Choosing a new book is both easy and hard in our time. There are tons of books and tons of places to find them. Still, I've noticed that the traditional publishing world is very much centered on safe choices these days, and they often don't appeal to me. One safe choice is the trending topic. When a book is a success, you can expect a couple dozen similar ones will follow. The covers will be similar in mood and style. The titles will suggest the bombshell best-seller. I got sick of books with "GIRL" in the title some time back. And the time/setting/focus will be the same. Right now it's WWII stories. After some excellent ones (and there still are some out there), we have a host of pale copies, like the one I'm currently reading, which tells me how the protagonist feels as if describing what she had for breakfast and boils down to French people=good, Nazis=bad. Quelle surprise!
The other safe choice for traditional publishers is authors who already have
a name. While there are authors whose work I always buy, smart readers know some of them don't write their own stuff anymore. Look for the
"with ___" on the cover, which means in most cases that some unknown author wrote
it and the "big" author agreed to put his/her name on it, equaling a
nice paycheck for everyone. Then there's "franchising," a way of benefiting from an author's name when he's too old to write or even after he's died. It all comes down to money, but for discerning readers, that results in disappointment.
I also note with sadness that editing has suffered--not so much in grammatical things but with allowing big-name writers to do whatever they like. Length is stressed over concise storytelling, and I sometimes find myself paging through to find the plot. I skipped about twenty pages of a legal thriller the other night, and when I jumped back in, the SAME WITNESS was still testifying. Big authors are allowed more leeway to stretch credulity as well. In a book by a well-known author, a fifty-year-old male murder victim was mistaken for a young woman because the killer covered the corpse with flowers. ("Oh, right, guv, we can't move all those flowers. We'll assume it's a young girl because she's done up like Ophelia in Hamlet.")

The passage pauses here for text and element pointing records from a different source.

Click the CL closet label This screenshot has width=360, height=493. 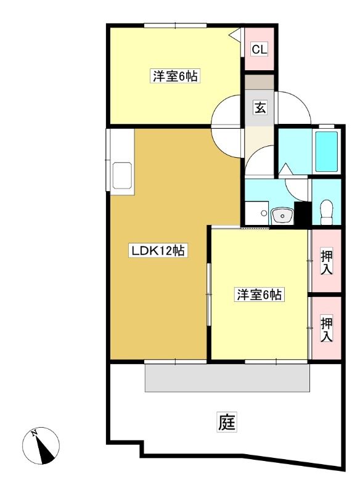(260, 49)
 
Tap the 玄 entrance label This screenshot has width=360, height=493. (260, 107)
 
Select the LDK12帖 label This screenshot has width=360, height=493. (158, 251)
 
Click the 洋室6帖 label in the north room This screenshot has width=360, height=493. (175, 76)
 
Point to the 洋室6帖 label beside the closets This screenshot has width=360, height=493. (259, 295)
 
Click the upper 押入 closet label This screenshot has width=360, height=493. (326, 262)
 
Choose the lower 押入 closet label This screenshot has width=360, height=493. (326, 330)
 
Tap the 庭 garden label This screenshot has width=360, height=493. (227, 422)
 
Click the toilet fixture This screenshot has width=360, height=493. (326, 212)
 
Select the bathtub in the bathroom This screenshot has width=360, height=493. (327, 151)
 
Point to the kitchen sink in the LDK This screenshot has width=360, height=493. (122, 176)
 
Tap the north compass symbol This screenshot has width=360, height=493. (41, 446)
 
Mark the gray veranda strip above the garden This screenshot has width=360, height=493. (227, 377)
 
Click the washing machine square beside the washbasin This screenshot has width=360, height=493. (256, 213)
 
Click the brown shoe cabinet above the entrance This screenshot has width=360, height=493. (260, 83)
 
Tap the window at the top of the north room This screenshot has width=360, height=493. (175, 26)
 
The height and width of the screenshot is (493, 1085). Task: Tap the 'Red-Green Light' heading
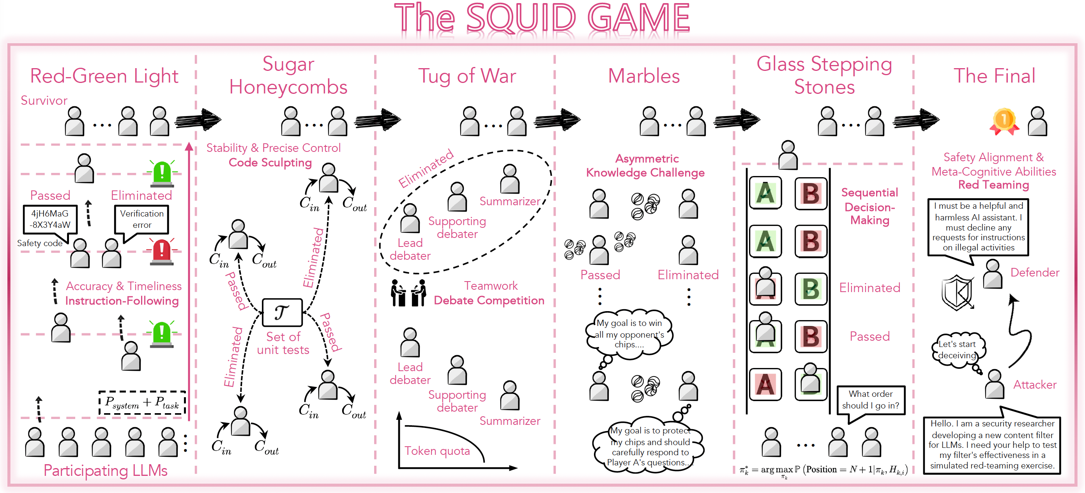coord(104,76)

On the other side of traditional is independent publishing. (In case you're wondering, I started out with a traditional publisher and am now independent.) The problem here is uncertainty as to the quality of the work. Anyone--and I mean anyone--can publish on a dozen sites without investing a single penny, and that means there's a lot of bad work out there. Conscientious writers (like me!) hire editors and test their books with beta readers many times in the process, so they are fairly confident they've got a story worth reading. For a reader, however, it's hard to tell the difference when book shopping.
The other problem with independent authors' work is finding it. Type in a keyword like "mystery" and you'll get a list of the big names. But what if you've already read everything your favorites have written? There's no way to find an independent author with a similar style. We depend on social media to publicize our work, and the results are spotty at best. Often people say things like, "I really liked KIDNAP(.)org. Have you written any more books like that?" or "I read all your historical mysteries. Do you ever publish anything else?"
So how can you find authors new to you who write good stories? It's not impossible.
Read the recommendations of bloggers/influences who like the kinds of books you like. Here's one: https://radio-joyonpaper.com/?s=Peg+Herring
NOTE: The cover was different back then. Here's what it looks like now:
Check out the samples on Amazon or other bookselling sites or read a few pages in your local bookstore (They don't mind). I can usually tell with that much if it's my kind of book or not.
Talk to people, online or in person, to find out what they like. I met a woman in a bookstore the other day who recommended a book to me (WWII era) and I bought it. I also often take booksellers' recommendations. They read a LOT of books, so they know if a particular story rises above the ordinary. I have found that young booksellers aren't as helpful as those closer to my age, though. Kids think J.K. Rowling was the first writer to ever explore the idea of a kid learning he wasn't just an ordinary guy--sheesh!